The increasing number of people at least 65 years and above has led to a population aging phenomenon. According to the World Health Organisation, It is estimated that by 2030, at least 2.1 billion people or roughly 1 in 6 people, will be over 60 years old .
Along with the aging of the population is the increased prevalence of long-term diseases such as Alzheimer’s, neurodegenerative disorders, cardiovascular diseases, type 2 diabetes, osteoarthritis and other autoimmune disorders and even cancer . Aging is recognised as one of the factors that contribute to these conditions. As one ages, the ability of a cell to repair itself and of tissues to heal are often compromised. Mechanisms in place to combat hyperlipidemia, hyperglycaemia and other abnormal reactions or responses in the body are not as efficient as when one is younger.

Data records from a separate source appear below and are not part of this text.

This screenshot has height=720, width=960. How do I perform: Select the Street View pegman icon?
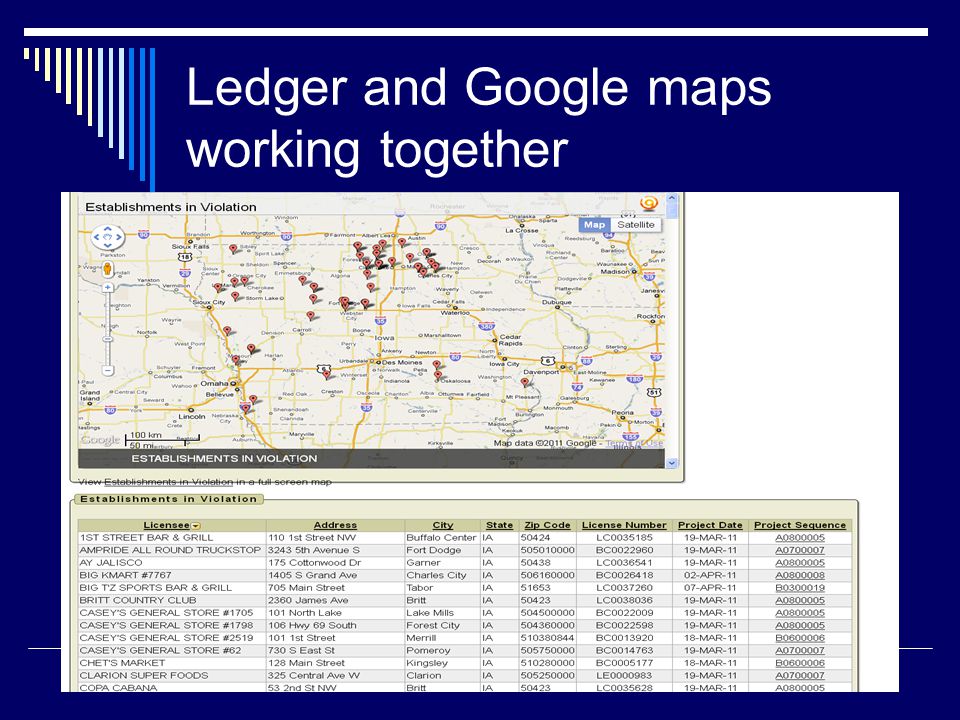point(108,269)
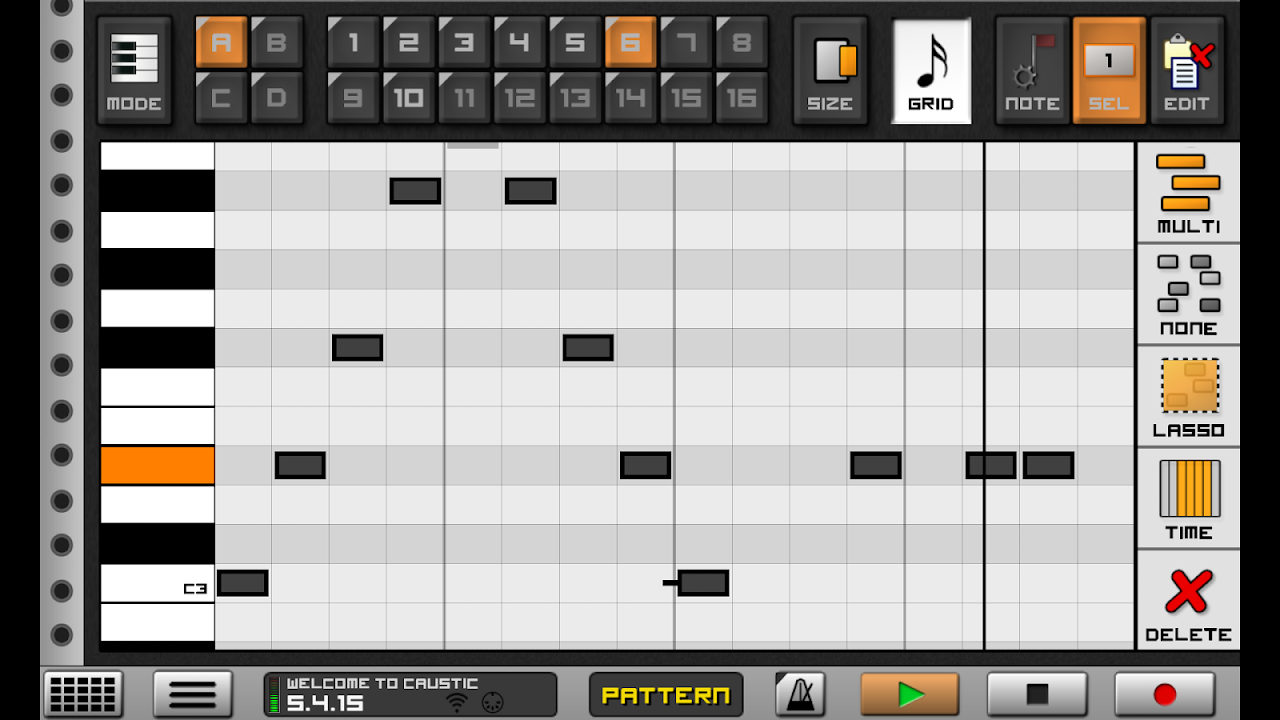Switch to pattern bank C

220,96
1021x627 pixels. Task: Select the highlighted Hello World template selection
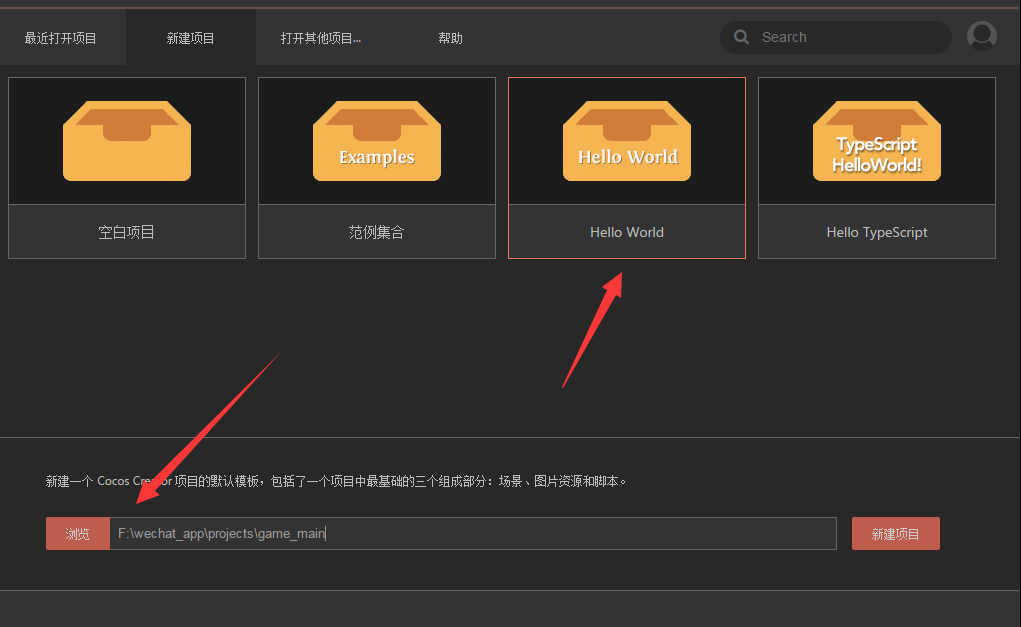pyautogui.click(x=627, y=168)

Many scientists believe that fighting aging or delaying its progression is one the primary keys in also combatting many of the chronic conditions present today.
We have come a long way in understanding cellular processes and how aging occurs. One of the promising strategies in reversing or delaying cellular aging involves the use of senolytics.
What are senolytics?
Senolytics are groups of compounds that remove senescent cells. Animal model studies  have shown that these compounds can slow specific aspects of aging.

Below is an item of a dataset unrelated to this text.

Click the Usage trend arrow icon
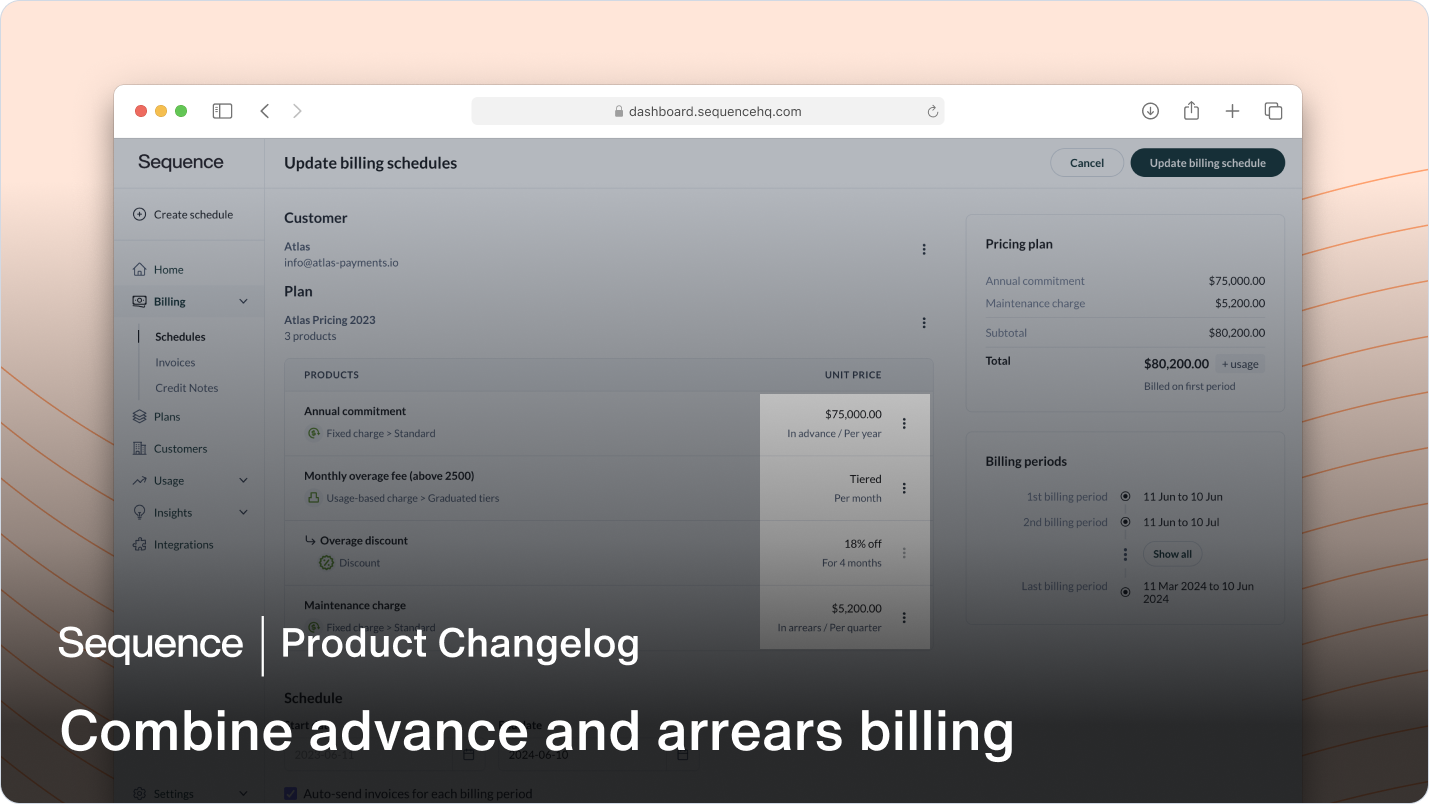Screen dimensions: 1429x804 point(139,480)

When a cell matures and ages, it is expected to die through apoptosis or programmed cell death . Apoptosis is necessary for removing old cells and paving the way for the birth of new and healthier cells. Old cell materials are recycled and used as building blocks of new cells. However, some cells enter a state called senescence, where cell growth is arrested, and they no longer perform their functions. These senescent cells likewise do not die but continue to accumulate. Cellular senescence occurs as a response to various stressors that, include the following:
- Saturated lipids
- Increased reactive oxygen species (ROS)
- Oncogene activation
- Telomere shortening
Typically, senescent cells are removed by macrophages of the immune system. However, an imbalance in the destruction and production of these cells could increase the aging of nearby cells and tissues. Senescent cells release chemicals called senescence-associated secretory phenotype or SASP . When senescent cells release SASP, which includes toxic chemicals and compounds, to the external environment, they would then inflict localised damage to healthy cells. The accumulation of senescent cells is associated with aging. As one gets older, the ability of the cells to remove toxic byproducts or to scavenge senescent cells is reduced. This explains why the accumulation of senescent cells becomes a vicious cycle.
Studies conducted in recent years  revealed a strong association between the buildup of senescent cells and several age-related diseases and neurodegenerative diseases. Here are some conditions associated with senescence:
- Vision loss
- Neurodegenerative disorders
Continuous accumulation of senescent cells can initiate early aging and increase the risk of developing chronic conditions. Removing the senescent cells could delay aging and promote overall health. In recent years, interest in senolytics has grown due to their ability to remove senescent cells.
What are the factors that drive senescence?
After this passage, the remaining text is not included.